There is a peculiar odor emitted in the breath of a patient in diabetic ketoacidosis (DKA), sometimes known as a diabetic coma. Some call it fruity but I think it is more pungent than that. I find the pathophysiology of DKA pretty interesting, but with a 500 word limit I should probably just get to the point. The short version: it’s a condition that happens when a diabetic patient’s glucose gets out of control and remains high for too long.
Among my colleagues in patient care, I find that some cannot detect this odor. I, on the other hand, cannot escape it. Making my charge nurse rounds one night, I was looking for potential admits. While walking the hallway past a cluster of rooms, in one corner I noticed that familiar smell. Not having been notified that any patients in that area might need an inpatient bed I asked out loud, “Who is in DKA?” The nurse in one of the rooms answered, “Oh, that’s my patient. He’s just had too much to drink tonight.” She thought the odor and the patient’s erratic behavior was caused by alcohol. I asked her to take a bedside glucose reading and sure enough, it was too high for the machine to read.
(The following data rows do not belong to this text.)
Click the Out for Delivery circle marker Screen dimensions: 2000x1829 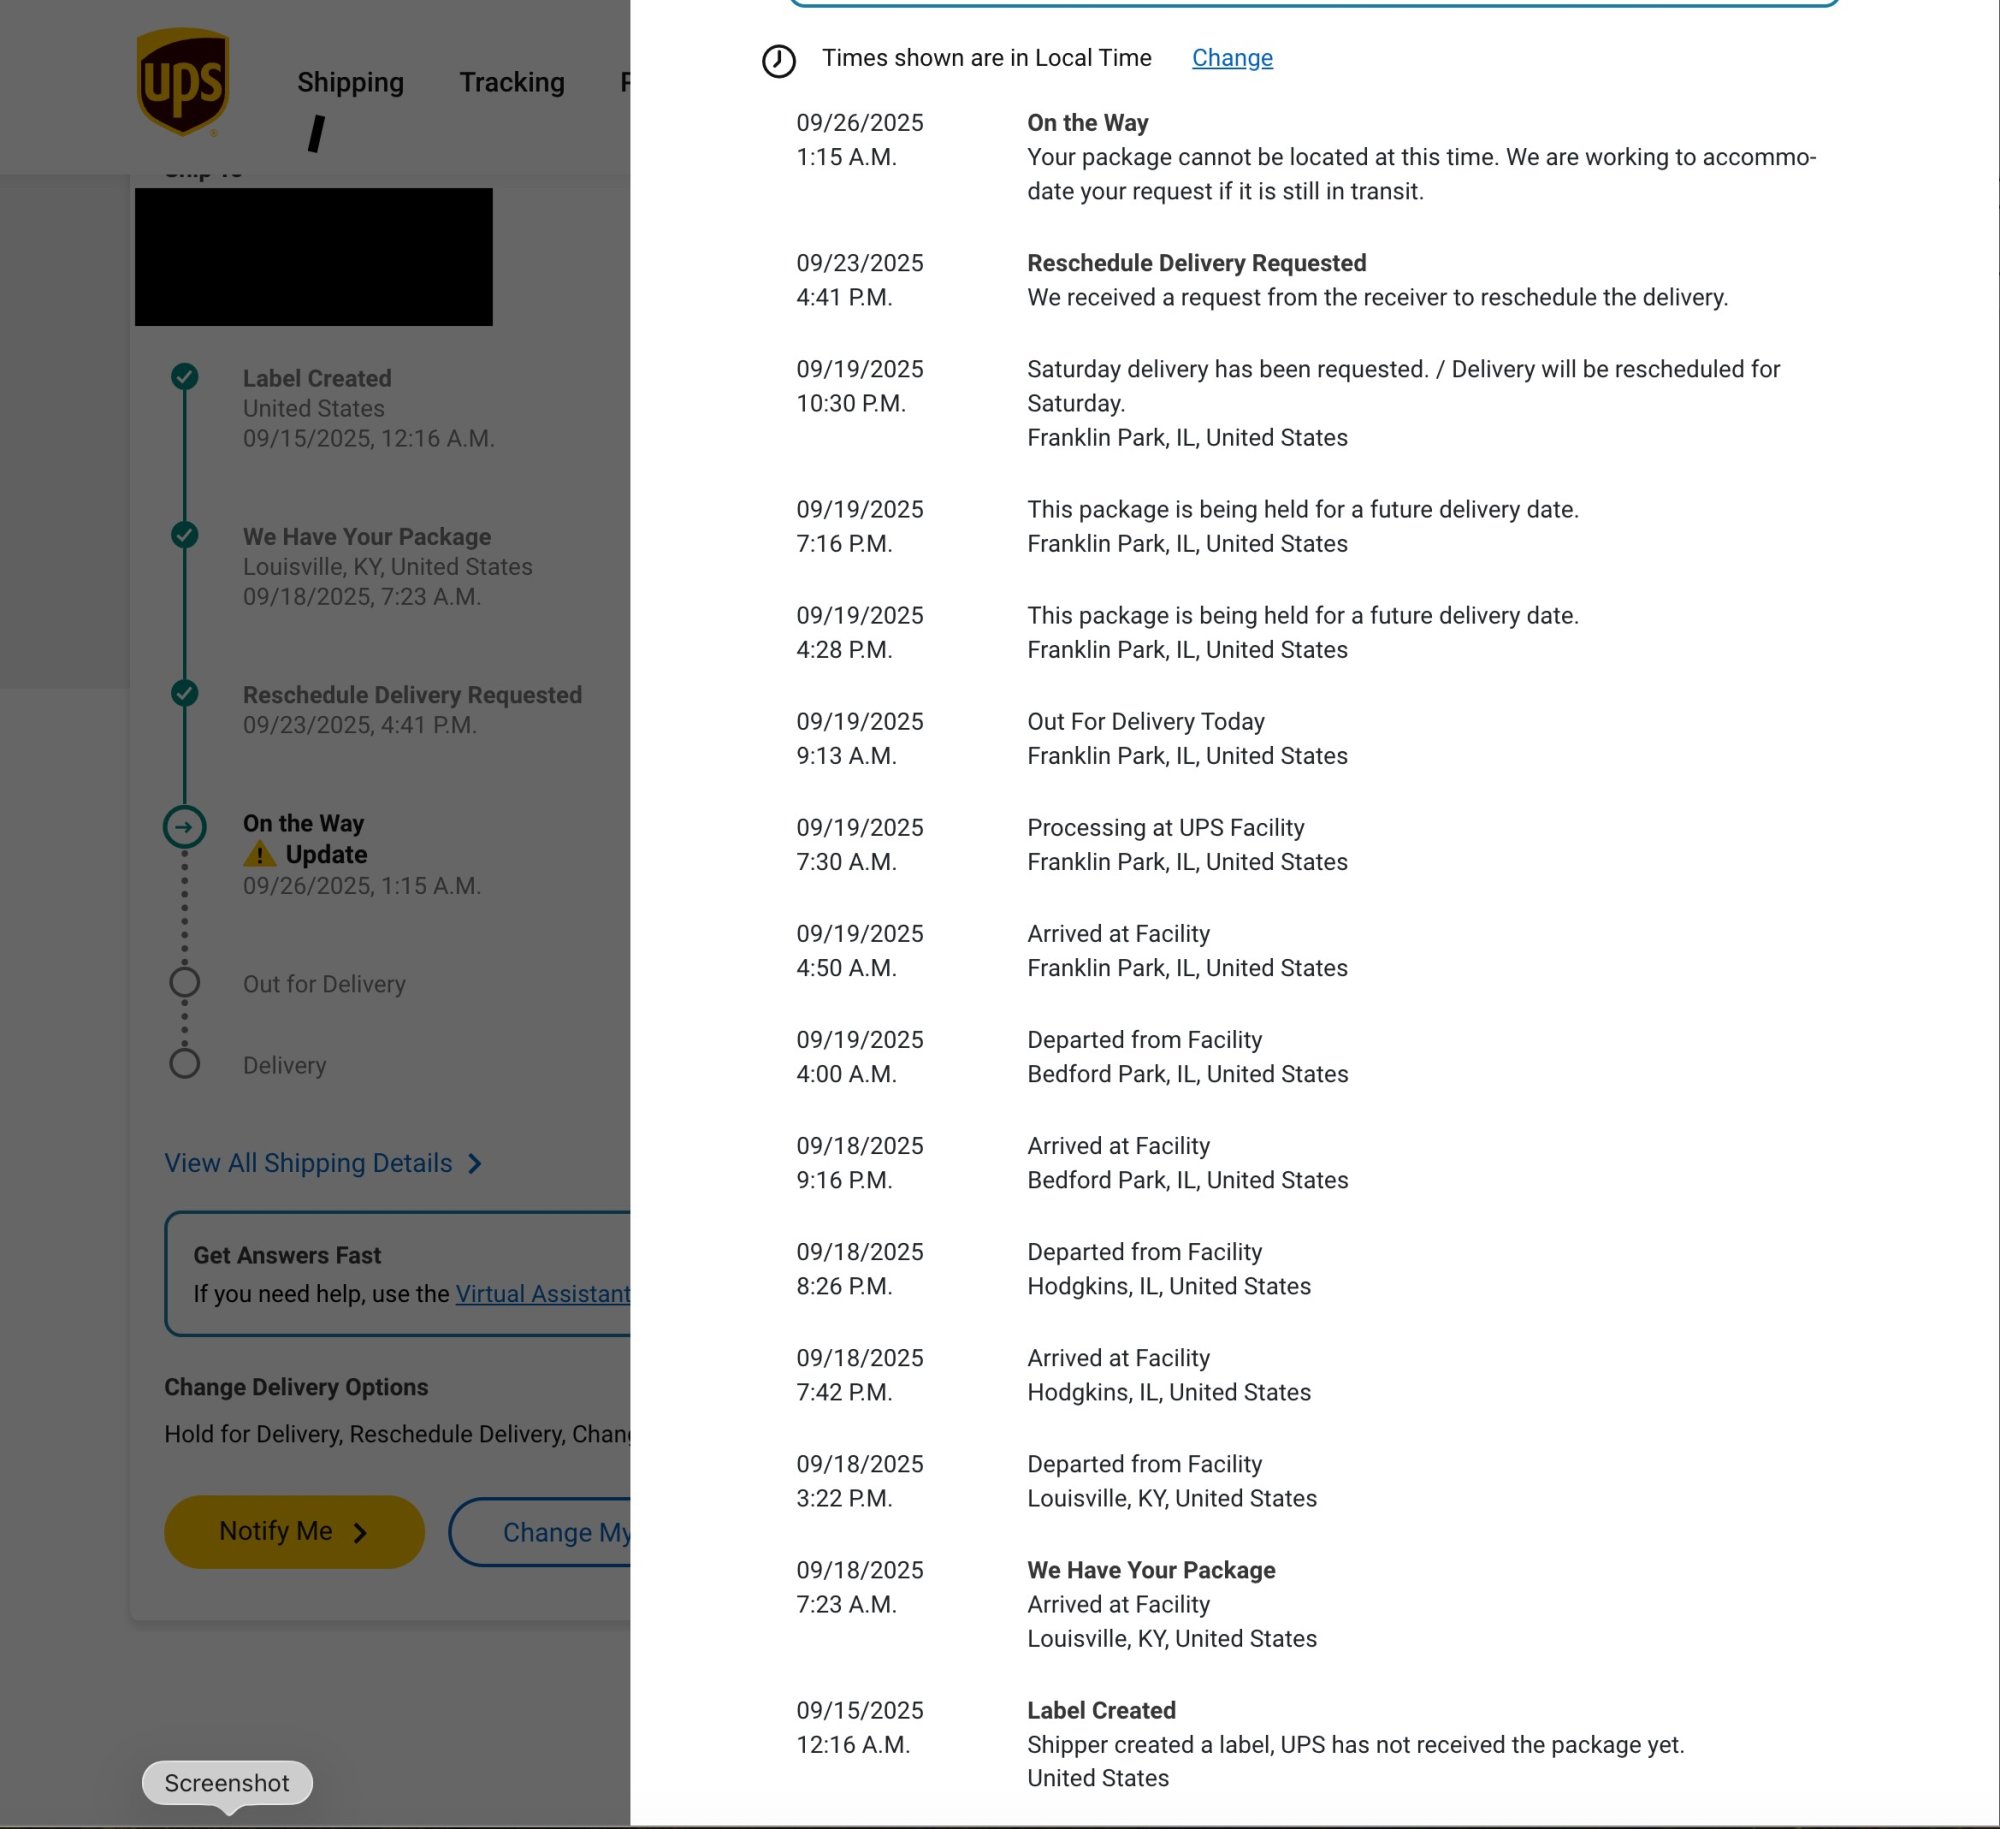pos(184,983)
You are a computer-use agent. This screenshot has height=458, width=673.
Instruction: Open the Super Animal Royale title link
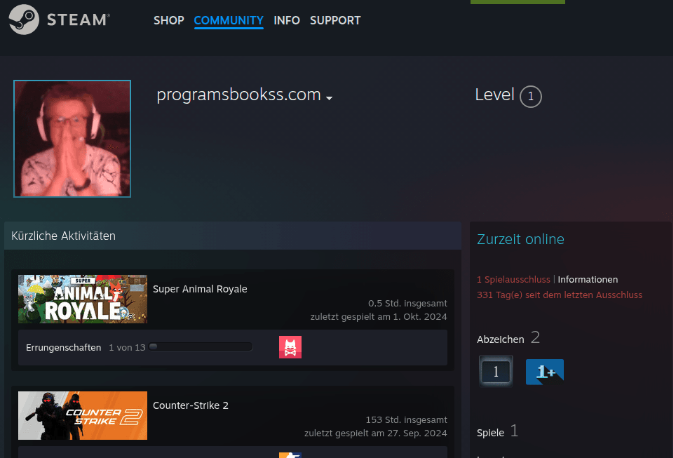pos(200,289)
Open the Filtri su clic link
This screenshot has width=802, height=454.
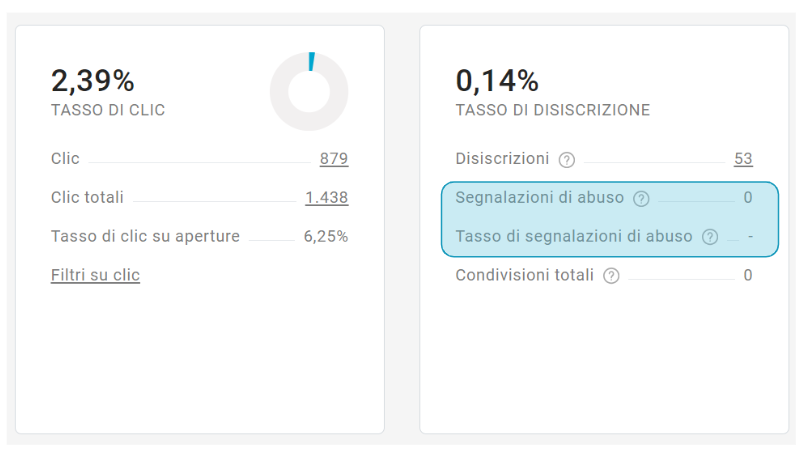(95, 275)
Several weeks later I was working the floor and a child was brought in by EMS who had been found unresponsive at home with no prior medical problems. Under these circumstances a broad range of diagnostic studies would be ordered. The ED doc responsible for this patient witnessed my long distance olfactory detection system in the previous anecdote and asked if I would smell the kid’s breath. No one in the room had detected the DKA smell. When I lifted the oxygen delivering mask, the odor was faint, but there. Before long the patient had an insulin drip, an ICU bed and a diagnosis of new onset type 1 diabetes.
Okay but who cares? Right? Is there a take away? Maybe. I think about the many hours of “sweat equity” invested in learning anatomy, chemistry, and perfecting my technique for IV or Foley catheter inserts. And then one night in the middle of a shift I inadvertently discover I can smell DKA from the hallway. Or I can detect it when other trained caregivers cannot. There’s no skill involved, I was just given a dog-like nose when it comes to sniffing out this diabetes related complication.
Again, I better get to the point. My word allowance is shrinking. The unexpected is what makes the ER such an interesting place to work. Think about your Outlook calendar and how you probably know what to expect for the rest of your day: A meeting here, a call there and then lunch. It mostly goes according to schedule. Well, there’s no such luck when you work emergencies. Like I said, the ER is an interesting and unpredictable place, and I must say hats off to those who keep clocking in to be someone’s hero on any given day.